New Sensation

At each surgery my doctors have stressed that I could lose feeling in the area that was being cut into. Some times the loss of feeling is permanent, other times it is might be only a few weeks. For me I have very little feeling in my chest, almost no feeling underneath my left arm in the triceps area, and no feeling in my left armpit.

Imagine my surprise when this morning,as I was showering, I felt this funky pressure as I attempted to shave my armpit. Not feeling anything in that area for months then suddenly having a tangible sensation, well it scared the crap out of me. I jumped out of the shower to make sure I hadn’t cut my armpit. Everything was fine, which confused me even more. For the next few minutes I just stood, staring in the mirror, poking my armpit. I could sort of feel the poke!

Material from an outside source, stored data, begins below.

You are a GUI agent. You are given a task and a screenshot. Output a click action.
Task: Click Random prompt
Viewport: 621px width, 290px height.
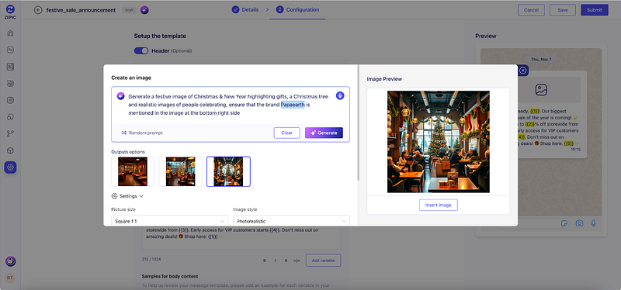pyautogui.click(x=142, y=133)
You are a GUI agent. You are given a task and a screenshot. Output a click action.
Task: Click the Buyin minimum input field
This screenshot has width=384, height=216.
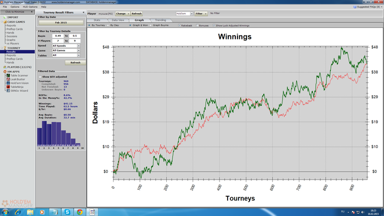[58, 36]
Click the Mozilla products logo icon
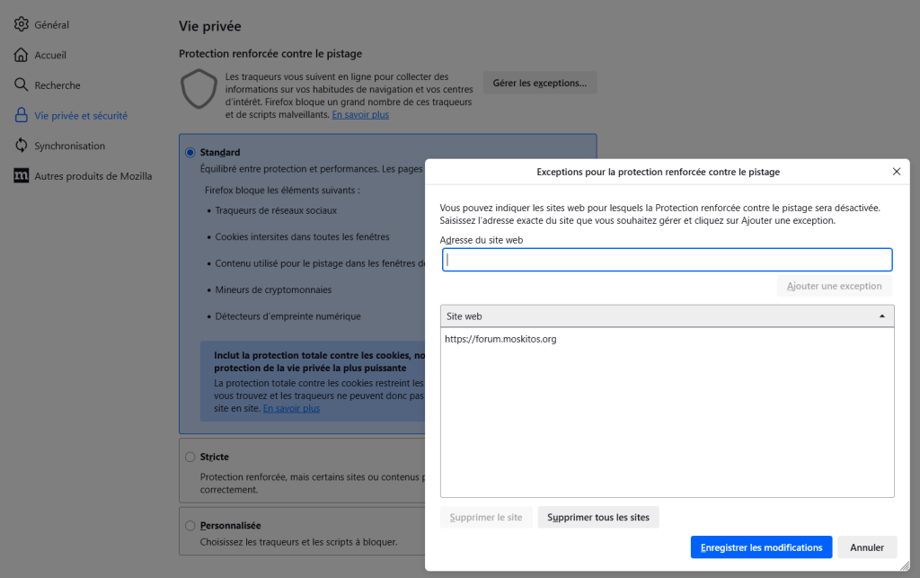 (x=22, y=176)
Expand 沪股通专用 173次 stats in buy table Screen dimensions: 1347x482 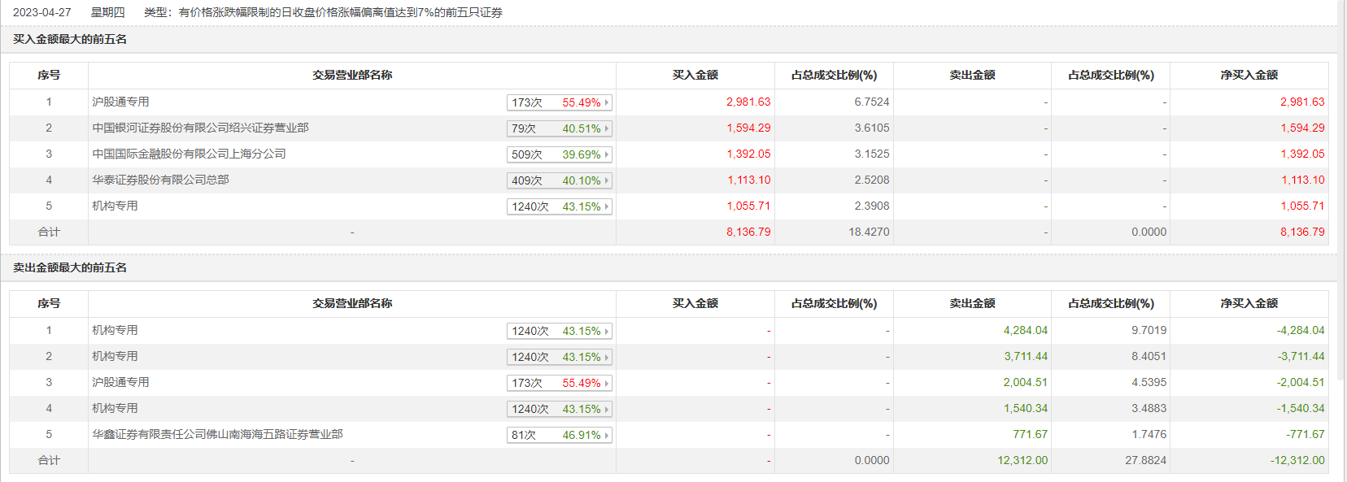pyautogui.click(x=559, y=102)
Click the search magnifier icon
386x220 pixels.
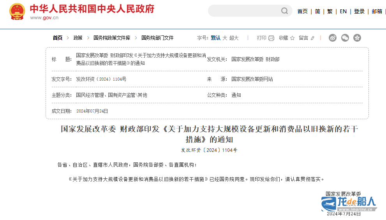pyautogui.click(x=285, y=11)
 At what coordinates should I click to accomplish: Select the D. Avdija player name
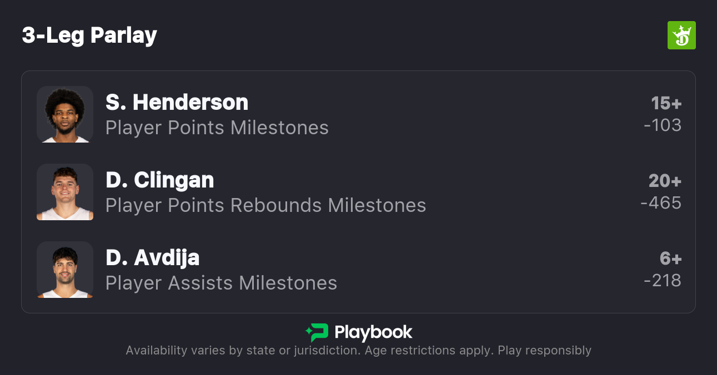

When you receive a Novocaine shot from the dentist it numbs that area, however you can still feel “something” as they poke around your mouth. That is how my armpit feels. It is the weirdest sensation! I can’t fully feel in my armpit but I do feel pressure in that area. This new sensation is super odd. It is also a bit exciting and gives me hope that one day I may gain feeling in other areas.

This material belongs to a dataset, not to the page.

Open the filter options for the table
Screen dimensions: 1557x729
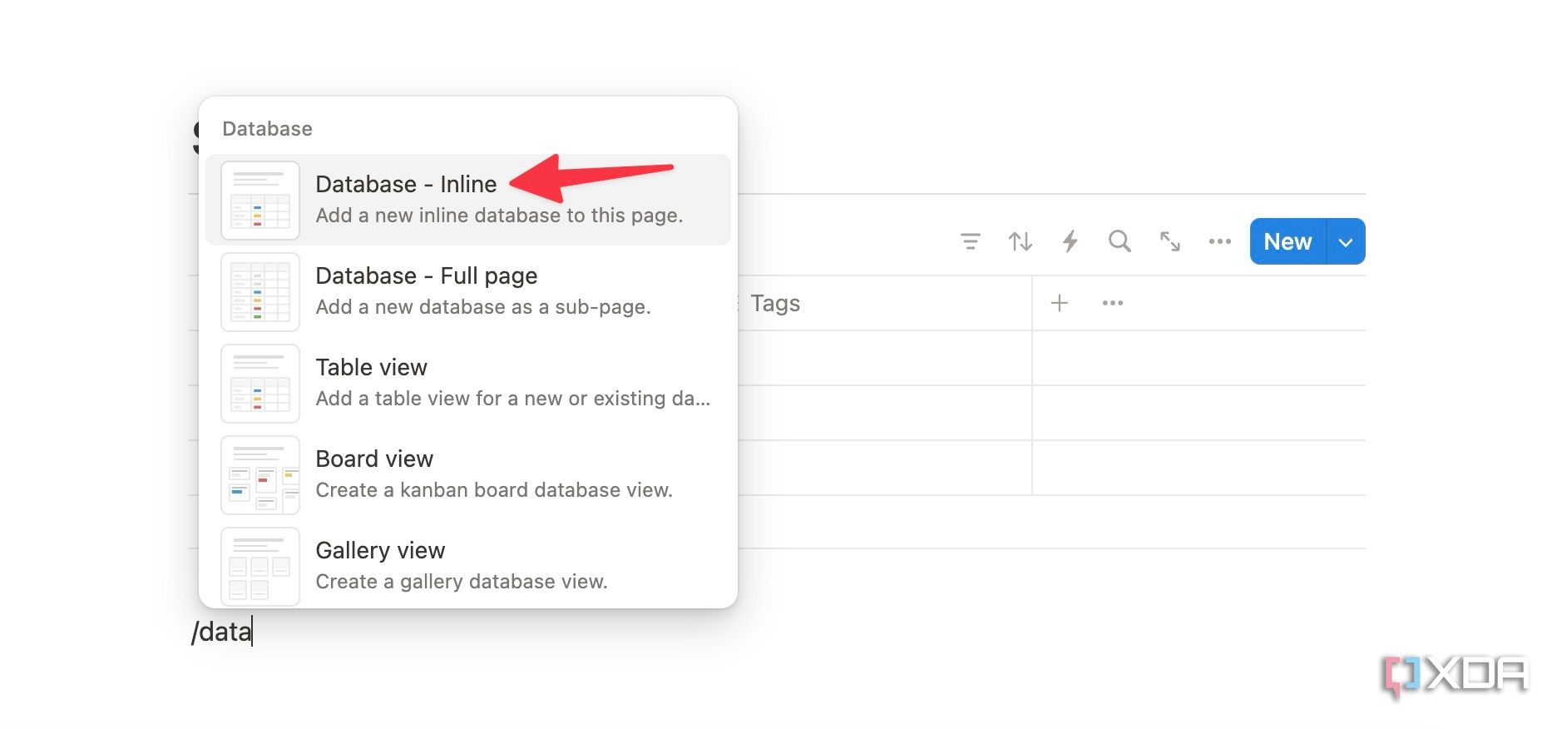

I have been trying to figure out what would have made me feel this same level of excitement before cancer entered my life. The answer is, I do not know. This, being able to feel pressure in my armpit, it is a minuscule thing. It is something that, prior to cancer, I never stopped and thought about being able to feel my armpit. But today, today it feels like a huge victory.

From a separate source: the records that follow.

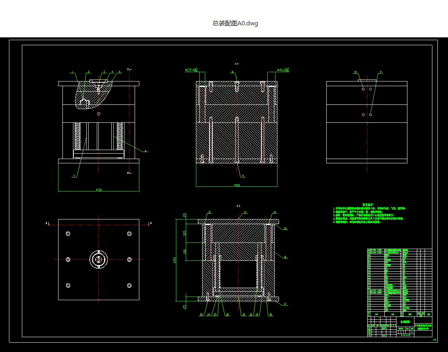Select part balloon number 7 in front view
Screen dimensions: 448x352
[x=74, y=176]
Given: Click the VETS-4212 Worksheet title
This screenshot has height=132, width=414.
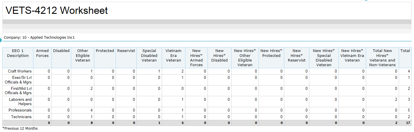Looking at the screenshot, I should (x=57, y=11).
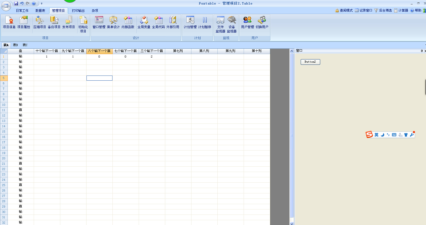The width and height of the screenshot is (426, 225).
Task: Expand the quick access toolbar dropdown arrow
Action: (42, 3)
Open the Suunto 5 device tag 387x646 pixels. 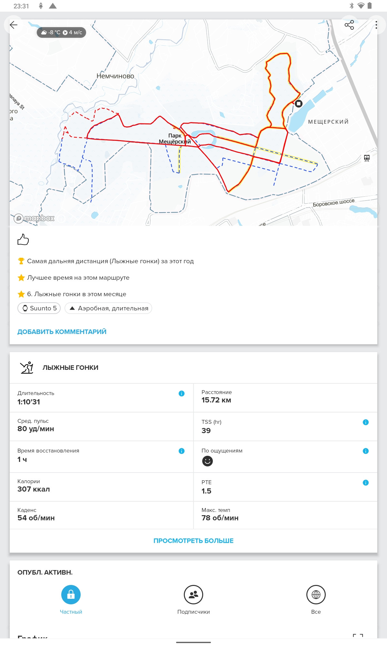click(x=39, y=308)
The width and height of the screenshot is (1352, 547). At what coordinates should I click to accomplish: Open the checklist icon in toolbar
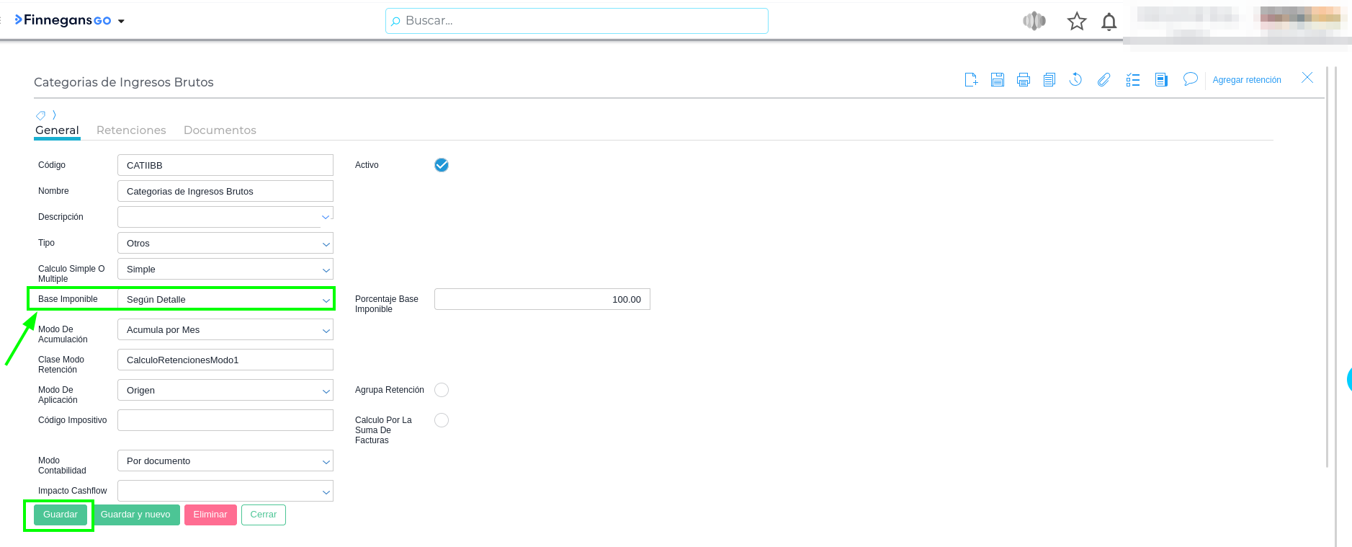coord(1133,80)
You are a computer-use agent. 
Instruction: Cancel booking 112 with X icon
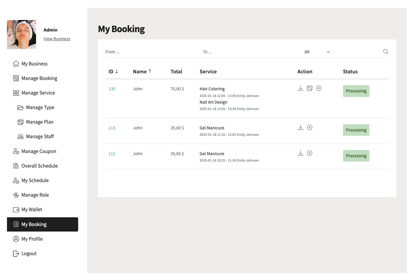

Each day I wake up and just want to feel normal, to feel whole, to feel like me. Each morning I am reminded that I am no longer who I used to be. I want to say I am a better version, but there is no possible way that THIS is better. Instead I remind myself that I am a different version of myself. A version that I have very little control over.

I know that I look different, that my hair is a mass of curls and that my body is riddled in scars. I know that my insides are fighting a battle that is ongoing, and possibly, never ending. I also know that the only area of my life I have control is my attitude, and I am doing my best to keep a tight positive hold on it. To that I will keep celebrating these small obscure victories that I encounter, like feeling pressure in my armpit.